Mr. Munger noted with amazement that BRK has been able to pile up so many victories without the benefit of large amounts of debt.
Mr. Munger reiterated what you can find in the BRK annual letter where Mr. Buffett goes through why he thinks local newspapers, with strong local followings will succeed in the long run. Basically, these papers serve a captive audience that really cannot get the type of info this paper provides anywhere else.
Manufacturing have long left the US for cheaper Asian alternatives. With that said, the local manufacturing of durable goods, including elevators and airplanes, will remain strong. Mr. Munger specifically noted Boeing (BA) and Otis (UTC) as particularly adept in this area. Otis elevators have the added benefit that they have service and maintenance fees, which outside companies have a hard time taking away from the main manufacturer.
Mr. Munger made two points when it comes to retail .First, branded goods have begun to lose out to private label goods. Mr. Munger relayed that he bought Kirkland Brand toothpaste from Costco, and didn’t notice any difference between it, and other brands. This does not bode well for companies like Proctor & Gamble (PG), Unilever (UL) and Colgate (CL). Second, you have the Amazon (AMZN) problem.
Li Lu, who got Mr. Munger started on BYD answered the question in this area. He said that BYD has compounded 75% over the last 15 years, and continues strong growth. They produced their first car in 2005 and now sell 500k cars/year. They have made their entrance into the American market, but through public transportation, which emits more pollutants, and gives them brand recognition. Lastly, they still have a large market opportunity in China where they do not sell any of their cars in Beijing, which has one of the worst pollution rates anywhere in the world.

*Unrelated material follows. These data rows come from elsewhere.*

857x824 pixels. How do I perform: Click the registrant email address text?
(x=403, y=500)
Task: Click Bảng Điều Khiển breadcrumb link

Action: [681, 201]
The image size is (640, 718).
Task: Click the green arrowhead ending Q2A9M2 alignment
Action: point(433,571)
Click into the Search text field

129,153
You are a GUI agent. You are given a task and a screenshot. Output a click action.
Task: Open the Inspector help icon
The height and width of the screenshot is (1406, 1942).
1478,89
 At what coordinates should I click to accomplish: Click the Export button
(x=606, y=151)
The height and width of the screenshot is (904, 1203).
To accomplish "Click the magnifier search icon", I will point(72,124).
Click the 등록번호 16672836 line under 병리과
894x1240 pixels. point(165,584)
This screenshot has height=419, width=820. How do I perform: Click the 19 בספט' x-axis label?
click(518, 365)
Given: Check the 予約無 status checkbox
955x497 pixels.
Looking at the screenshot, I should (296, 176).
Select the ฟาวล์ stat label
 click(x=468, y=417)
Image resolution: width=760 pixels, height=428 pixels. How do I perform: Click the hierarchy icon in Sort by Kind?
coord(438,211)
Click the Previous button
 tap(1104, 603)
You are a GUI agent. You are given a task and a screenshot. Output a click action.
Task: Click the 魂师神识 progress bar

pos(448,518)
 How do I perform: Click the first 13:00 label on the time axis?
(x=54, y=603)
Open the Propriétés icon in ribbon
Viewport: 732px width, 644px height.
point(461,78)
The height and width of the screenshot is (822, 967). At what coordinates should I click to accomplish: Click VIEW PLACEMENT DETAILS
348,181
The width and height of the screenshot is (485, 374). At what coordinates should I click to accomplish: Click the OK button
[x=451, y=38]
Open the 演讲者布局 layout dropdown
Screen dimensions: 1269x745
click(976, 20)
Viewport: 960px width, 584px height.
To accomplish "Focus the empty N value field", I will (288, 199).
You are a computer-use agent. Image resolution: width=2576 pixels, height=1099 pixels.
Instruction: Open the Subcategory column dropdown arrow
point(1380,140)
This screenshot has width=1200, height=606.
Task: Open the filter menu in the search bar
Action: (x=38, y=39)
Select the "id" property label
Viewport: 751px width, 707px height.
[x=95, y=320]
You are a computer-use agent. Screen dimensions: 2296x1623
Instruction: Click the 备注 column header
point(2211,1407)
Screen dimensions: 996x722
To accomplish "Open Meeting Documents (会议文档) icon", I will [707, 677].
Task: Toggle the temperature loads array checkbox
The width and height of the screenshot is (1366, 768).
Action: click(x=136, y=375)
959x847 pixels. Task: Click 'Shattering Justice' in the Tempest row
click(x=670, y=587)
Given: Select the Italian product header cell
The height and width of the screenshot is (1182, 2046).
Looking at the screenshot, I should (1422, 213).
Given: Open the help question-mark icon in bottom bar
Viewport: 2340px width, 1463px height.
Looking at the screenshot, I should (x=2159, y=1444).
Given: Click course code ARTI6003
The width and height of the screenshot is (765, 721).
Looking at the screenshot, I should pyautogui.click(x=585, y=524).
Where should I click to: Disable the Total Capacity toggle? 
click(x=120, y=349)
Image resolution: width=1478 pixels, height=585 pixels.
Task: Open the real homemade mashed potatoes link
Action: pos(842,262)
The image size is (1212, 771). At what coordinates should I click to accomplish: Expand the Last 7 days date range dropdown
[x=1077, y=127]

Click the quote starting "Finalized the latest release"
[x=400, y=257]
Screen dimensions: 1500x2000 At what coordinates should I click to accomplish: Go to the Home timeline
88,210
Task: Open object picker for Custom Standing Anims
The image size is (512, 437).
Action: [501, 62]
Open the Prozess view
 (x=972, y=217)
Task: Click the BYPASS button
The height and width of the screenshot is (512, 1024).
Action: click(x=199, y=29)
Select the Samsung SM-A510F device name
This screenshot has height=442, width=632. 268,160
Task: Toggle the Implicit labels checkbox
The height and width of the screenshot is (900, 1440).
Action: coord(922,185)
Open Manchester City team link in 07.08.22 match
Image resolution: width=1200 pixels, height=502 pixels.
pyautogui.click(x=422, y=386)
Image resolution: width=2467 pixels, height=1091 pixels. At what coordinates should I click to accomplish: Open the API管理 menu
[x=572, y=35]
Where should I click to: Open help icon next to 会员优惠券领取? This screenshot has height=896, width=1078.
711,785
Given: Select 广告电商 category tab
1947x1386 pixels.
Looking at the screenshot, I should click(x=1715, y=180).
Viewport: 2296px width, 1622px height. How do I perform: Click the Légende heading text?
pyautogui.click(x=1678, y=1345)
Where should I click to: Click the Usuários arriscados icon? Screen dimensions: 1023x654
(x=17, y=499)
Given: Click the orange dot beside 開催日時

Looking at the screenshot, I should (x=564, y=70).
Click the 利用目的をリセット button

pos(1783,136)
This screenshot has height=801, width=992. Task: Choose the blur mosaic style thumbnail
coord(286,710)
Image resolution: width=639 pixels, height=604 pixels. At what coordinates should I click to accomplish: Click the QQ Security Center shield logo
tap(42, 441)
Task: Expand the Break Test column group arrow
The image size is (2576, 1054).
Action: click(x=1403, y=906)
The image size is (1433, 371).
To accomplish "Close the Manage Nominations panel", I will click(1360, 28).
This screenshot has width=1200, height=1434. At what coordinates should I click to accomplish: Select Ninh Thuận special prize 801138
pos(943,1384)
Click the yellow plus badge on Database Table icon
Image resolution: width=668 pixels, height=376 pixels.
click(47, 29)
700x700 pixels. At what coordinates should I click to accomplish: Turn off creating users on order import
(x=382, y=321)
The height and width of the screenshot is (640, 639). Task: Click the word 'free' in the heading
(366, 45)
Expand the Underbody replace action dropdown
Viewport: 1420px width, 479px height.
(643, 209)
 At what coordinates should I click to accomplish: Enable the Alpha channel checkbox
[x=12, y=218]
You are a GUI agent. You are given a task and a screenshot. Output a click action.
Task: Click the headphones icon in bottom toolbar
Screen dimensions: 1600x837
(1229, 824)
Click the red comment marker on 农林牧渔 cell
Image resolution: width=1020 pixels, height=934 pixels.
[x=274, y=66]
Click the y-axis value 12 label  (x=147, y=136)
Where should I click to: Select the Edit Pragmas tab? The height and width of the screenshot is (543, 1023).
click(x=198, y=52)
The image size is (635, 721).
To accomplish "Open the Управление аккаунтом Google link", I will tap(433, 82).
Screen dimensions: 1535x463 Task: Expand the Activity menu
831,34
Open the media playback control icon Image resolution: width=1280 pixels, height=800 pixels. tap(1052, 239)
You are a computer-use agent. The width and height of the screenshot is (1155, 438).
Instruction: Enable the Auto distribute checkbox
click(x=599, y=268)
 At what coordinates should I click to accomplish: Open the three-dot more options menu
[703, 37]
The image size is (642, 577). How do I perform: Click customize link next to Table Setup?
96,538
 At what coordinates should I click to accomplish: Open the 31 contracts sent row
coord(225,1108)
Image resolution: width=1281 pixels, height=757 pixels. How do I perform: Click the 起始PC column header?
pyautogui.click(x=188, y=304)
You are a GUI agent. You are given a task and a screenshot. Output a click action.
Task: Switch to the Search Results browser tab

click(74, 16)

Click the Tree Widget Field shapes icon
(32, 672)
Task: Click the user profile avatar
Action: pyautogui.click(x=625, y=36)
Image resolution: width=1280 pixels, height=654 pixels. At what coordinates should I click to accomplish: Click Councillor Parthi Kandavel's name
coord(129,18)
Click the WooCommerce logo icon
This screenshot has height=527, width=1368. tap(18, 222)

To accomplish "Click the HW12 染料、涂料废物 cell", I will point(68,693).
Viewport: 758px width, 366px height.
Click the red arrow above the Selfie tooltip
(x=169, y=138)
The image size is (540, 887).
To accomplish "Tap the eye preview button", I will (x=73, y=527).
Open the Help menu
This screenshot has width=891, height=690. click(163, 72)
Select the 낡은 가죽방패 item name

Personally, I found the takeaway from this Q&A session to be that companies that have pricing power will continue to succeed. Namely, Mr. Munger cited See’s Candy as a perfect example, that they can raise the price 25 cents/year and no one care. He mentioned it when it came to the New York Times (NYT), and network television. Pricing power, it would seem, has a very high place on the totem pole of Old Charlie’s investing principles.